Among those who have come out of the Tahoe Basin League include Truckee’s Daron Rhalves, who is the current overall World Cup leader.

The NIAA has been divided into three leagues: the Sierra League, the High Desert League and the Tahoe Basin League, which includes the Tahoe area schools and Douglas.

Schools that compete in the Sierra League and the High Desert League in other sports will stay in those leagues for skiing. The top two schools from each of the three leagues will advance to the state championships to be held at Mt. Rose, meaning six schools will send eight skiers to compete for the state title in the slalom, giant slalom and the combined.

The top five skiers from nonqualifying schools will also advance to state to compete for individual titles.

Carson, Galena and Reno High are the only three schools to win overall state titles in boys and girls skiing. With the addition of the Tahoe schools and Sage Ridge that could change this year.

Carson’s task to make state will be a difficult one since Sage Ridge is in the Sierra League. When asked if he expects to compete for the second qualifying spot for state with Reno behind Sage Ridge, Carson coach Jack Reinhardt said, “Yeah. Pretty much.”

Reinhardt also has mixed feelings about the new format. “It’s got pros and cons,” he said.

He also said Galena should qualify for state from the High Desert League. “They’re going to dominate the league,” Reinhardt said.

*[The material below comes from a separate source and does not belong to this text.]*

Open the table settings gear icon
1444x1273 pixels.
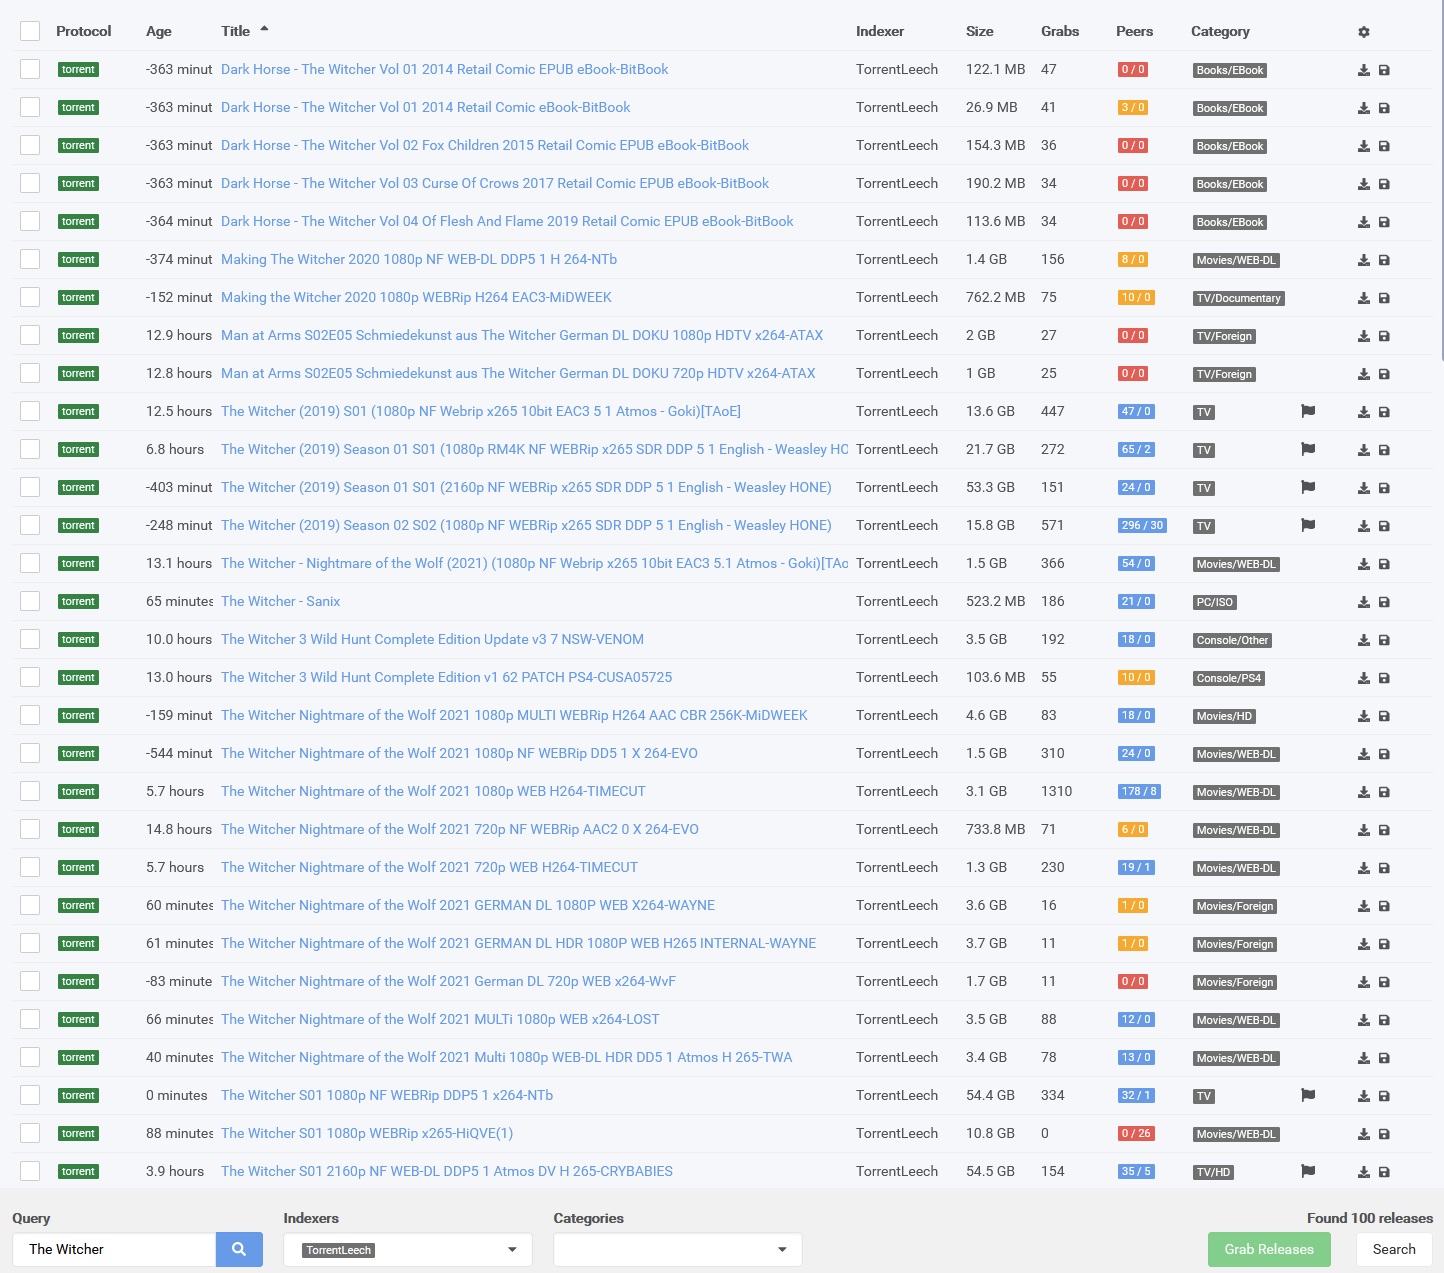1363,31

Reinhardt’s numbers are up this season over recent years as he has 45-50 athletes who have come out. For the first time in several years, Reinhardt will have to make cuts to come down to a roster of 35 athletes for the boys and girls teams.

But the number is still well below the more than 100 athletes who used to come out for skiing at Carson. Sports like snowboarding have cut into participation in skiing, but Reinhardt did say “the sport’s making a comeback.”

Reinhardt’s top returner on the boys team is Mats Boehnke, who shared the overall state title with Danny Rotter as a freshman in 2004. Boehnke would have likely won the overall state title last year had weather forced the state championships to be postponed. Boehnke was competing in a Junior Olympics event on the weekend the state championships were rescheduled.

Boehnke could still become a three-time state overall champion, but with the addition of the Tahoe area schools and Sage Ridge, that task has obviously been made more difficult.

“He’s a pretty good skier. There’s not too many kids that can beat him in Far West,” said Reinhardt, referring to Junior Olympic competition. “The competition is much tougher because you got Sage Ridge and all the Tahoe schools.”

Other top returners for the boys include Caleb McCoy, Chris Browne and Mike Aglietti. Other top athletes who are out include Spencer Brinson, who was the No. 1 singles player for Carson this fall as a freshman, Kevin Dyer, another freshman who is a top level swimmer, Ian Brower and Drew Heller.

Boehnke’s sister, freshman Tatum Boehnke, another outstanding athlete looks to be the top skier for the girls right now in the early going, Reinhardt said. Top returners include Krista Wisbar, Meagan Carter, Yvette Hollett, Cassie Larson and Kacey Potter.

Other top athletes include Jessica Goddard, another outstanding swimmer, and Spencer’s sister, Annie Brinson, who has done well in cross country and cross country skiing.

“I think they have a lot of potential because they’re so fit,” said Reinhardt about the Brinsons.

Carson’s boys will open the season on Wednesday against Rite of Passage at Kirkwood while most of Carson’s boys and girls races this year will continue to be held at Mt. Rose.


The USC football team isn’t the only dynasty in college football right now. Carroll College in Montana has an even more impressive dynasty and former Carson High assistant coach Russell McCarvel is part of it.

McCarvel served as an assistant football coach at Carson before leaving this year to become running backs coach at Carroll. McCarvel was part of a staff that led Carroll to its fourth straight NAIA national title. It’s the first time in history that a school has won four straight NAIA titles.

The 2005 Carroll team went 14-0 and won the national title by beating St. Francis 27-10 in the finals.

USC also wasn’t the only college football team with two 1,000 yard rushers in Reggie Bush and LenDale White. Under McCarvel’s direction, Carroll also had two 1,000-yard rushers this past season in Ryan Grosulak and Jed Thomas.